→ **Task requirements**
Take the line containing "Screen dimensions: 1150x422" and all lines after it to the end of the records, and output them exactly.

→ **Dataset content**

#####

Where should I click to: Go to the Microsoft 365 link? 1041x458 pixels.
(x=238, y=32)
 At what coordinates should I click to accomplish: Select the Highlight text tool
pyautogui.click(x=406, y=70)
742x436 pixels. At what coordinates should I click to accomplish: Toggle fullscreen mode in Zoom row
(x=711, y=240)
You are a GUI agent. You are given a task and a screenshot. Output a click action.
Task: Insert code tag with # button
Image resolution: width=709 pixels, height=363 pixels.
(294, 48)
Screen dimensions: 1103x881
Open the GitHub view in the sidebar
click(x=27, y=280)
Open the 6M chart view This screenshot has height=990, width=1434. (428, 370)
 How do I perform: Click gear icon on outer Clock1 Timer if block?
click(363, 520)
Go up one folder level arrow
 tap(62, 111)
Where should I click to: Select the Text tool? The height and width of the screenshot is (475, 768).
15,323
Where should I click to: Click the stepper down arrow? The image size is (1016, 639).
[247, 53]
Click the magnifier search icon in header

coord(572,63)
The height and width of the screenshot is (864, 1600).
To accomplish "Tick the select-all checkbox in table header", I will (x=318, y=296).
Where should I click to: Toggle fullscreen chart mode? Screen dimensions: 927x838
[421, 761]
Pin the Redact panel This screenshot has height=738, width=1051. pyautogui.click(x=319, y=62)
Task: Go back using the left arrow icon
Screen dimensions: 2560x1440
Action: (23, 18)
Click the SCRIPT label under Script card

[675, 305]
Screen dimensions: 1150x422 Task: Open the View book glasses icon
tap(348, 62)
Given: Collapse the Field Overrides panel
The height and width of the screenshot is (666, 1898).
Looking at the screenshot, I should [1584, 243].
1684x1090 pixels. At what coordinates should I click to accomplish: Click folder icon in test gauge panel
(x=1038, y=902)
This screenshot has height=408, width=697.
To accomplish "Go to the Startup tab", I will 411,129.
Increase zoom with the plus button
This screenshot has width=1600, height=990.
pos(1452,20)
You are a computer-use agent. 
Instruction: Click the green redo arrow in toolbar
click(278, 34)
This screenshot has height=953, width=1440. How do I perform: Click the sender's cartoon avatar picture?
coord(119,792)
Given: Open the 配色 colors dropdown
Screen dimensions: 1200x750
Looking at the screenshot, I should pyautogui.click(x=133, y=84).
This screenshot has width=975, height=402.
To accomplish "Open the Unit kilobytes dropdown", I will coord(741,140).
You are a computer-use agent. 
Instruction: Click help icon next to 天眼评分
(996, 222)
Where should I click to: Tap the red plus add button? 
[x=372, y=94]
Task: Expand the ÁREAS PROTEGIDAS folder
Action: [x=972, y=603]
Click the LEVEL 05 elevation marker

#####

→ **Result**
Screen dimensions: 1150x422 Task: Open the View book glasses icon
tap(348, 62)
Given: Collapse the Field Overrides panel
The height and width of the screenshot is (666, 1898).
Looking at the screenshot, I should [1584, 243].
1684x1090 pixels. At what coordinates should I click to accomplish: Click folder icon in test gauge panel
(x=1038, y=902)
This screenshot has height=408, width=697.
To accomplish "Go to the Startup tab", I will 411,129.
Increase zoom with the plus button
This screenshot has width=1600, height=990.
pos(1452,20)
You are a computer-use agent. 
Instruction: Click the green redo arrow in toolbar
click(278, 34)
This screenshot has height=953, width=1440. How do I perform: Click the sender's cartoon avatar picture?
coord(119,792)
Given: Open the 配色 colors dropdown
Screen dimensions: 1200x750
Looking at the screenshot, I should pyautogui.click(x=133, y=84).
This screenshot has width=975, height=402.
To accomplish "Open the Unit kilobytes dropdown", I will coord(741,140).
You are a computer-use agent. 
Instruction: Click help icon next to 天眼评分
(996, 222)
Where should I click to: Tap the red plus add button? 
[x=372, y=94]
Task: Expand the ÁREAS PROTEGIDAS folder
Action: [x=972, y=603]
Click the LEVEL 05 elevation marker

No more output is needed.